Gates to Globe Theatre, LondonRecently I’ve been working on a .NET app that communicates with multiple internet end points. Each end point is a data collector, and numeric data is retrieved over these connections in real time.

It is important for the app to be able to do some analysis of the data, such as minimum and maximum value, or the rate of change of a value. In order to write meaningful system tests over this functionality, I needed to simulate the data that will be generated by the end points.

Weighing My Options

There are a number of ways one could go about this. For example, the numeric data could be stored as binary-file fixtures and split up into “frames” for each response. However, this approach is problematic for two reasons. First, if the “frame rate” of the simulated end point fluctuates substantially, either the data output will get out of sync with the intent, or the code that is sending the fixture data has to be smart enough to interpolate frames. Second, it is non-trivial to create the amounts and variety of data required for sufficient testing, to the point where you would very likely want to be able to automatically generate the data given certain rules. By the time you are doing that, you might as well have your data simulator move up a level of abstraction.

I decided to create a simulation engine that can generate these responses. The engine builds a response from the results of a number of functions f(x), where x is time and the return value is whatever type of data is expected in a given response, generally a scalar like a float or int but also sometimes an array.

Because I wanted to be able to define or alter these functions in my data fixtures, I needed some degree of scripting. It’s probably possible — with a lot of effort — to compile external C# code inside a pre-compiled project. However this didn’t seem like a lot of fun, and moreover, it seemed like overkill for the simple little math functions I wanted to write. Another option would have been to write a parser & script engine that only handled one or two functions. However, I know from experience that developing a custom scripting engine is a bad idea. No matter how small it is intended to be, a scripting engine is one of those tasks grows and grows into a behemoth, into a giant Katamari ball of code.

Using IronPython

I decided my best shot was to try and leverage a scripting language that already existed. After a bit of googling I settled on IronPython. I was really impressed by how easy it was to get a Python instance up and running in my .NET project. We’re talking JRuby easy, maybe easier. In a few hours, I was running my Python scripts in the project and generating responses.

Because IronPython uses dynamic typing and because I knew I would be generating up to several hundred responses per second, I did a little testing to make sure there were no performance problems. Other than the initial compilation required for the first invocation, everything was really fast. I decided to pay that compilation cost up front before the simulation actually began, by calling the function with time equal to zero and ignoring the result.

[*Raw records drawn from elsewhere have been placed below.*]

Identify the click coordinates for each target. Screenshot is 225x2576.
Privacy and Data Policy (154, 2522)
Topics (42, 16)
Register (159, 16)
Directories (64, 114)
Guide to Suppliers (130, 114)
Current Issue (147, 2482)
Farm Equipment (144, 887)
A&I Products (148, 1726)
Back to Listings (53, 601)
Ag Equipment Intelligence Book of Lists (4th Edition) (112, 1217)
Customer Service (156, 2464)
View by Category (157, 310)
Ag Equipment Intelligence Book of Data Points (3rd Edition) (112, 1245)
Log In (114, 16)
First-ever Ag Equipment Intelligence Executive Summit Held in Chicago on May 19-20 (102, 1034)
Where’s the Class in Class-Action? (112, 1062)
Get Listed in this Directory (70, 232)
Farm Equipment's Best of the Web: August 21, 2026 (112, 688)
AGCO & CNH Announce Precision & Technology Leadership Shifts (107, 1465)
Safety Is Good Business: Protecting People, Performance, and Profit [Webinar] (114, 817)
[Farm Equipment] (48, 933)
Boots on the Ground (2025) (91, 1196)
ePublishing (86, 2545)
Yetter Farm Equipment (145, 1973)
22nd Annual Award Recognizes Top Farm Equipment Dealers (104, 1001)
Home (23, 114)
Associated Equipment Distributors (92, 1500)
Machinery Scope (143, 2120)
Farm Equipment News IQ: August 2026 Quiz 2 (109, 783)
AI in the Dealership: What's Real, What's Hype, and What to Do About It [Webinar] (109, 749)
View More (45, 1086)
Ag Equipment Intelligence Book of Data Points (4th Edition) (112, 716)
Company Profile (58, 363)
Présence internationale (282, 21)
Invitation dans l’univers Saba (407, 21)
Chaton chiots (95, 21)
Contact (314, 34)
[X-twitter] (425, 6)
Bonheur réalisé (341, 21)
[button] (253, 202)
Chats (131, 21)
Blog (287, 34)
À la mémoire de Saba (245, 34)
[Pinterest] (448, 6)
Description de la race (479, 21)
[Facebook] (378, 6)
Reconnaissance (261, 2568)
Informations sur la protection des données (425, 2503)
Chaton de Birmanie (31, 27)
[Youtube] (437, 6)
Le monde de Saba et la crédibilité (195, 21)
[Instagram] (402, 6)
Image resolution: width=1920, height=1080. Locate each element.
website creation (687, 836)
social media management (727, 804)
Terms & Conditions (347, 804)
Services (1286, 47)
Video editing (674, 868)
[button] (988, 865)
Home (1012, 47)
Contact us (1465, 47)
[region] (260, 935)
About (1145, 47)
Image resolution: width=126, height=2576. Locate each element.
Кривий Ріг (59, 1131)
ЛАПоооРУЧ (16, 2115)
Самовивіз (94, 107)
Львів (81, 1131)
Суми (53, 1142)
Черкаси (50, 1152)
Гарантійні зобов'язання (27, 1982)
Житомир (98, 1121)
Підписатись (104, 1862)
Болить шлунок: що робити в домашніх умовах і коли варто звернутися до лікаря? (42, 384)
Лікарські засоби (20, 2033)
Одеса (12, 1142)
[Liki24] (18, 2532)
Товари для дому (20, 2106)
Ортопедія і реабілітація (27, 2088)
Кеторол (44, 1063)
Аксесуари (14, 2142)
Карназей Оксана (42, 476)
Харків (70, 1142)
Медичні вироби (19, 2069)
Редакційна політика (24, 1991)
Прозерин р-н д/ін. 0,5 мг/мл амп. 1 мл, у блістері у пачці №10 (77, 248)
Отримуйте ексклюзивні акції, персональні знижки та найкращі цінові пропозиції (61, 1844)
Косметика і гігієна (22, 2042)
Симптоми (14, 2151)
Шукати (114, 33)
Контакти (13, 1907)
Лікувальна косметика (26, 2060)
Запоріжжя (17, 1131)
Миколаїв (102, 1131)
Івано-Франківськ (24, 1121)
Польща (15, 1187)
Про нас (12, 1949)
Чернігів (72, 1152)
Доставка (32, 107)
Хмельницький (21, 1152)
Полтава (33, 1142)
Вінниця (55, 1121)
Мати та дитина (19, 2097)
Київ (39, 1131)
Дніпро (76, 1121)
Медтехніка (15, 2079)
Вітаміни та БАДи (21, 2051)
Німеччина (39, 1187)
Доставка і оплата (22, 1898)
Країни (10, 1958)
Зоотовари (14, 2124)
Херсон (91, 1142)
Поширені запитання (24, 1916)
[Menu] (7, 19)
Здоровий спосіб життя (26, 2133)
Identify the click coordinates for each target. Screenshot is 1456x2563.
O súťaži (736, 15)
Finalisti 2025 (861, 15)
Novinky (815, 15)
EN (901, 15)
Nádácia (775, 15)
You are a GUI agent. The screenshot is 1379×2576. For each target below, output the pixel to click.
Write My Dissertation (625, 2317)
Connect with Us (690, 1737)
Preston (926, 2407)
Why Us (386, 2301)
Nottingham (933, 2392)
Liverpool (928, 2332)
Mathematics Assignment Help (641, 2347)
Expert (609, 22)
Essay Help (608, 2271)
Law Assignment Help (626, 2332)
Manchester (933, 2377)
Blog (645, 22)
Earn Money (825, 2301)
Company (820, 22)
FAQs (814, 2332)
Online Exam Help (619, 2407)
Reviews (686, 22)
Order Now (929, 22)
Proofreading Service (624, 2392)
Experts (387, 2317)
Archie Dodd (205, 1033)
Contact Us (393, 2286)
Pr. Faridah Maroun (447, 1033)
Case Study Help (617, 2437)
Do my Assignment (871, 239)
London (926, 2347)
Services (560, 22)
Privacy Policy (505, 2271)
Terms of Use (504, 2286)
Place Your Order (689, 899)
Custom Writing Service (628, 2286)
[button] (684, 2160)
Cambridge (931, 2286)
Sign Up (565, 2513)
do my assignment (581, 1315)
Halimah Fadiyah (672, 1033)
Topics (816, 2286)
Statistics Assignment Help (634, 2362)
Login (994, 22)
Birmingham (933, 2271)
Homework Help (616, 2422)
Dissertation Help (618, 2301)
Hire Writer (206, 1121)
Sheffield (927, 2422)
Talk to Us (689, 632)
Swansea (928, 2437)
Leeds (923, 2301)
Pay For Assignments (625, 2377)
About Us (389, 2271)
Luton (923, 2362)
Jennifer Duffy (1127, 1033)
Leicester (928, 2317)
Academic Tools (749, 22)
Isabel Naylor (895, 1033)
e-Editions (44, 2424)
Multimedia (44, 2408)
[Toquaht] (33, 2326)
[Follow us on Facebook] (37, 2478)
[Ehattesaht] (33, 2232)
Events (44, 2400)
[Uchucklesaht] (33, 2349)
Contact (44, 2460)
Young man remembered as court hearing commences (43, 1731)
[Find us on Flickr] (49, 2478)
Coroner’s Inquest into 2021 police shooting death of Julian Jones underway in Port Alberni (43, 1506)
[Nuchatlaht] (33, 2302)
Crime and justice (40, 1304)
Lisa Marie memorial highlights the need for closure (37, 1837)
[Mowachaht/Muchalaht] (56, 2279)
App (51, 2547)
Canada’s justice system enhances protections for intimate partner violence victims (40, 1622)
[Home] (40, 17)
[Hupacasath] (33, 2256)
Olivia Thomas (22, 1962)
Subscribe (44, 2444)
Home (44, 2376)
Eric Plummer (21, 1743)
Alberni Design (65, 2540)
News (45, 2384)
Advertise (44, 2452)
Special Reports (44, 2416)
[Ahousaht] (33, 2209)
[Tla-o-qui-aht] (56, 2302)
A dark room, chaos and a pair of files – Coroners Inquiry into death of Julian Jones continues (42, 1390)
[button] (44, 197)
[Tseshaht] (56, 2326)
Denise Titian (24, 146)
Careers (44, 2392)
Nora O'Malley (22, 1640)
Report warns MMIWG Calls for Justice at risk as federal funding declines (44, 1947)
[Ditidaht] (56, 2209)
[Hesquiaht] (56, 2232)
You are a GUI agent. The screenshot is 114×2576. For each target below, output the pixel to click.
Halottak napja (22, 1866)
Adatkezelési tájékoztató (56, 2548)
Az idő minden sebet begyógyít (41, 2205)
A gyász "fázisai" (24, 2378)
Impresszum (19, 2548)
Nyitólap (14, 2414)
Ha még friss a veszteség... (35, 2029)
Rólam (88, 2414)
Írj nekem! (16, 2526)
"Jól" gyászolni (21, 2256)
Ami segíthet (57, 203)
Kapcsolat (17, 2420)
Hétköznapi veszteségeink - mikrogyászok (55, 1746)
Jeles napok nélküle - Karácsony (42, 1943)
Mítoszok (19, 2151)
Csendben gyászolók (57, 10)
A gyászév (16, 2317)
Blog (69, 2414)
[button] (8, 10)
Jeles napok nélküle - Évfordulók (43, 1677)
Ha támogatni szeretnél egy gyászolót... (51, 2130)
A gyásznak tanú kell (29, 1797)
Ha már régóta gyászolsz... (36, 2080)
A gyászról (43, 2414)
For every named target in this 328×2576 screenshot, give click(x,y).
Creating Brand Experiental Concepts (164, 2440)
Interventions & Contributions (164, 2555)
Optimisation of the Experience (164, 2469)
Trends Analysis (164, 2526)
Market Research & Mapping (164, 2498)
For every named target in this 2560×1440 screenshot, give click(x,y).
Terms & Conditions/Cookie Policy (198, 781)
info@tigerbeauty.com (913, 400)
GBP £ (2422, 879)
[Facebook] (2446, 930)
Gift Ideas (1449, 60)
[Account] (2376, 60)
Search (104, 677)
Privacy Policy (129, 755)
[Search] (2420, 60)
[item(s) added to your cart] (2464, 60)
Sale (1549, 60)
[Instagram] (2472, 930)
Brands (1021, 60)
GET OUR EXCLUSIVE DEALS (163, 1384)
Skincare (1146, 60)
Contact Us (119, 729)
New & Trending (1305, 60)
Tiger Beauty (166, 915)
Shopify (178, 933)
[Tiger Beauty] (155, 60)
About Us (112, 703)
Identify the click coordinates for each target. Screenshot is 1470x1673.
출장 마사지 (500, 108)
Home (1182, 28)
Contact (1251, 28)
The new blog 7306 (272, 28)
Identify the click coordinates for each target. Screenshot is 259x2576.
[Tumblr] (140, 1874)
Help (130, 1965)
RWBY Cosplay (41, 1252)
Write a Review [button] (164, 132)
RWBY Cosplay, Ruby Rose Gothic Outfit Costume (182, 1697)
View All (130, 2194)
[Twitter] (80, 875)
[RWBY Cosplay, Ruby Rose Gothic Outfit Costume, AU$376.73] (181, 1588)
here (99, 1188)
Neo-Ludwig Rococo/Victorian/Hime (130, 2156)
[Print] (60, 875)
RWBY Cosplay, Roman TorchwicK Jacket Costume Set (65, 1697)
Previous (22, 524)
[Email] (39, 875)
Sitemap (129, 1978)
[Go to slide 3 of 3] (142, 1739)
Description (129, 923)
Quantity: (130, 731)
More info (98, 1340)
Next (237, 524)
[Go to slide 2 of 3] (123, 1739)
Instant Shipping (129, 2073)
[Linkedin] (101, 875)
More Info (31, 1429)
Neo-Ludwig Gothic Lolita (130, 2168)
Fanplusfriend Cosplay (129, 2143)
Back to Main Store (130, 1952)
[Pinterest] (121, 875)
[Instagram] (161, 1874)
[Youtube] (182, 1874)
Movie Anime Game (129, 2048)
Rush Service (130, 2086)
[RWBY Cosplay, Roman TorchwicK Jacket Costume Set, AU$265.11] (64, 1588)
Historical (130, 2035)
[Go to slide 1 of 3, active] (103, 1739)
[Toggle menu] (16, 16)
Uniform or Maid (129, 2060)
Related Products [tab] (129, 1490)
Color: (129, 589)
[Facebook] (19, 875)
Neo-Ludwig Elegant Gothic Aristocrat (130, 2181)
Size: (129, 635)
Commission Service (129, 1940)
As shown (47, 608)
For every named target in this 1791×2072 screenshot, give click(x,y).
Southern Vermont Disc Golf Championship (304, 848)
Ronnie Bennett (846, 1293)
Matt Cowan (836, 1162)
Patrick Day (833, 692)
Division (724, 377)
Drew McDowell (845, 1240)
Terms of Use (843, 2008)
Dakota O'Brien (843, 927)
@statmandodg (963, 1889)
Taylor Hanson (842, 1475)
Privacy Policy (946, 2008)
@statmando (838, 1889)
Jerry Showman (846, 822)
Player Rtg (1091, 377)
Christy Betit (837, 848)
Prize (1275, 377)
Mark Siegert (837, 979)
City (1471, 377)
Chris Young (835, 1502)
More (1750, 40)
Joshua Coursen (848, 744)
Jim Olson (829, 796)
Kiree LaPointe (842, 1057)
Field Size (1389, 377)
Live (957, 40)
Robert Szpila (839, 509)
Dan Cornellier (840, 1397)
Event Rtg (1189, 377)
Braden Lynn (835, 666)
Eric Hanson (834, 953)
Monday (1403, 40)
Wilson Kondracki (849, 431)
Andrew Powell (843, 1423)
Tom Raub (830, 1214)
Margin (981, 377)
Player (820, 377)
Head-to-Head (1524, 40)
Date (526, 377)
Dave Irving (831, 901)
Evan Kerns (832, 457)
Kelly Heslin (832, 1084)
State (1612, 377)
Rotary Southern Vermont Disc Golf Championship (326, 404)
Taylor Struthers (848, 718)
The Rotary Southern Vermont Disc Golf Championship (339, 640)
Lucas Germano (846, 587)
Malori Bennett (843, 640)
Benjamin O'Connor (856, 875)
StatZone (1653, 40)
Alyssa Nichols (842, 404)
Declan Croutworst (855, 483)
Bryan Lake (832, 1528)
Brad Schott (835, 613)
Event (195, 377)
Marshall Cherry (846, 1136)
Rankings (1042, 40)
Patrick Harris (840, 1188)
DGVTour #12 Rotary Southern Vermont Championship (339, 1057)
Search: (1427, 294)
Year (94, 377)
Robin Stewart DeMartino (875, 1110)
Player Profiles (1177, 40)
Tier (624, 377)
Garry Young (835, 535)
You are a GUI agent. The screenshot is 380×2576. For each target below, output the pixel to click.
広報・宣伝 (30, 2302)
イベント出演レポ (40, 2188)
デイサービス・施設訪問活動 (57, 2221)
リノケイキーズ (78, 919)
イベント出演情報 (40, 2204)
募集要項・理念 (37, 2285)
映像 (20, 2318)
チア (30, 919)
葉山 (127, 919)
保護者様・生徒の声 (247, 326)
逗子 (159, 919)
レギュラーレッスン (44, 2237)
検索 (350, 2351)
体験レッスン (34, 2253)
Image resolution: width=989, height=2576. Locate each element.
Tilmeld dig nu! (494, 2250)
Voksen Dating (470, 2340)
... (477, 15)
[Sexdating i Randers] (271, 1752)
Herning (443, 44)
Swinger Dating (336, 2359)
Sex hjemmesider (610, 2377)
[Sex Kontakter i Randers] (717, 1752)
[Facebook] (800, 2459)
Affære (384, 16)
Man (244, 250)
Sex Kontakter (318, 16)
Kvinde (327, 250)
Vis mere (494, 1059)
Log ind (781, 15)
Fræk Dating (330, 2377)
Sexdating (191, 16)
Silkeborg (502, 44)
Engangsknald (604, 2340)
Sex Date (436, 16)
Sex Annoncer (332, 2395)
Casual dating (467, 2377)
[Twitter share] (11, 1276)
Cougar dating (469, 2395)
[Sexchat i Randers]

I could have just written a plain function in Python to return the numeric data value, of the form value = f(time), such as the following:

def get_a_value(time):
  return time * 2

However, I knew one common thing I would want to do was linearly interpolate between two numbers over a fixed set of time. To solve this, I decided my scripts would use higher-order functions:

def lerp(start, end, over):
  lo = min(start, end)
  hi = max(start, end)
  def lerp_t(time):
    return max(lo, min(hi, start + ((end - start) * time / float(over))))
  return lerp_t

This way, when I want to do a linear interpolation, I don’t have to write any new code other than invoking the higher order function:

lerp(100,200,5) # returns a function to go from 100 to 200 over 5 seconds

And from there it’s just a hop, skip, and a jump to chaining higher-order functions together for more complex behavior:

lerp(100,200,5).then(lerp(200,100,50)) # value dies off gradually

I’m really glad I chose IronPython for this task. It saved me a ton of work not to have to create and interpret my own scripts. Where have you pulled in a library that has saved you tremendous effort over crafting your own code?